Exercise details: Your task is to copy every line of the records below that contains "Аккумуляторы".

Given information:
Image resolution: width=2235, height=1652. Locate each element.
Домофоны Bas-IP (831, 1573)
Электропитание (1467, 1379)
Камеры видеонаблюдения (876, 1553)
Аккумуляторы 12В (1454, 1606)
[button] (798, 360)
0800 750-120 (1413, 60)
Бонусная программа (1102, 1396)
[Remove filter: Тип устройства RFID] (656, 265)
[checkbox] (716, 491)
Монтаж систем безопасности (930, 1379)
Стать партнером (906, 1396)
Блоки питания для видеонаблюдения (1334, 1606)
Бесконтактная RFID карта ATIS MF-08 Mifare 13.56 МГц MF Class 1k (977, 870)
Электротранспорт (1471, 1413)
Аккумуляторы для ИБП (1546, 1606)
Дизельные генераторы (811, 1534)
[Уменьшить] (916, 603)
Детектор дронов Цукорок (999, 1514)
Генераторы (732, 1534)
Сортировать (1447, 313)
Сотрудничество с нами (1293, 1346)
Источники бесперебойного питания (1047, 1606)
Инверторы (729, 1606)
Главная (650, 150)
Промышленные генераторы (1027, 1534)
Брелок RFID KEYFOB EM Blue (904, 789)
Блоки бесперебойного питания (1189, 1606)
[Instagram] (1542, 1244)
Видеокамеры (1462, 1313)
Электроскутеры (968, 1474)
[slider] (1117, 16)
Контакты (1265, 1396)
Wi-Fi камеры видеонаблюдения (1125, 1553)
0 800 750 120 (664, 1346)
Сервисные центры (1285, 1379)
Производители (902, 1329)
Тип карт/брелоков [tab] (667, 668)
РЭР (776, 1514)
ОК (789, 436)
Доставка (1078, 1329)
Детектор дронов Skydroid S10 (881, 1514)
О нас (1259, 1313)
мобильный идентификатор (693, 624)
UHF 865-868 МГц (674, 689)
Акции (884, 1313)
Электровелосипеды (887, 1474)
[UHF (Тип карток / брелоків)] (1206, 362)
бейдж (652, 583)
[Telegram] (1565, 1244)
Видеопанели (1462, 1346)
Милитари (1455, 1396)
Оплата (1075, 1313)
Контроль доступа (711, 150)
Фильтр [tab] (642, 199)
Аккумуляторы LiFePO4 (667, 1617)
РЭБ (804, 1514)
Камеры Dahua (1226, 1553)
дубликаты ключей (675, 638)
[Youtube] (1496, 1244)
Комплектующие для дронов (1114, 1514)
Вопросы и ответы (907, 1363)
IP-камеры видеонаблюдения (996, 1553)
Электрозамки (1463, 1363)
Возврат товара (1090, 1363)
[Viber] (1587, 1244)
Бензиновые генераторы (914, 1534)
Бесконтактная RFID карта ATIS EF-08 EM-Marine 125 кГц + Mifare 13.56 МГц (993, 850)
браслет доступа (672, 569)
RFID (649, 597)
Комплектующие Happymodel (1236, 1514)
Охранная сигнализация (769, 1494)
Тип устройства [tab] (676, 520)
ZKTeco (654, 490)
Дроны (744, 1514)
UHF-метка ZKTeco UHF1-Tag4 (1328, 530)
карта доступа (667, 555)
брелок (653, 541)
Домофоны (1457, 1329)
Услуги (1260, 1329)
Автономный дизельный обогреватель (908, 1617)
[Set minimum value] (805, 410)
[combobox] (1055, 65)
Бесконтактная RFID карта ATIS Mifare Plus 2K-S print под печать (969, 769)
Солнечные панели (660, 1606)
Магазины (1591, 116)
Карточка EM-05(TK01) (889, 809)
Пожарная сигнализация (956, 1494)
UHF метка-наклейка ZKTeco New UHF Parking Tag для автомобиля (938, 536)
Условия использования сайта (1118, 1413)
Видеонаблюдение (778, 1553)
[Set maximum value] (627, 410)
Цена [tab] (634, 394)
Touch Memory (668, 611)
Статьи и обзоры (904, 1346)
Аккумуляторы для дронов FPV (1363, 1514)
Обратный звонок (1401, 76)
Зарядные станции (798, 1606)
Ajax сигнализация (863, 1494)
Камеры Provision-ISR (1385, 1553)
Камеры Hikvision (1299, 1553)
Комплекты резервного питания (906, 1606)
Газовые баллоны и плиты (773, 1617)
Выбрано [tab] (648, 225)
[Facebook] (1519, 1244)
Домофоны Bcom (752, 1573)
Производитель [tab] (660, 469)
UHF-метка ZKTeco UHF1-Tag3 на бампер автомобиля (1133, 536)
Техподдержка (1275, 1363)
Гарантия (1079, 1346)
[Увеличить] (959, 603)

Answer for this exercise:
Аккумуляторы 12В (1454, 1606)
Аккумуляторы для ИБП (1546, 1606)
Аккумуляторы LiFePO4 (667, 1617)
Аккумуляторы для дронов FPV (1363, 1514)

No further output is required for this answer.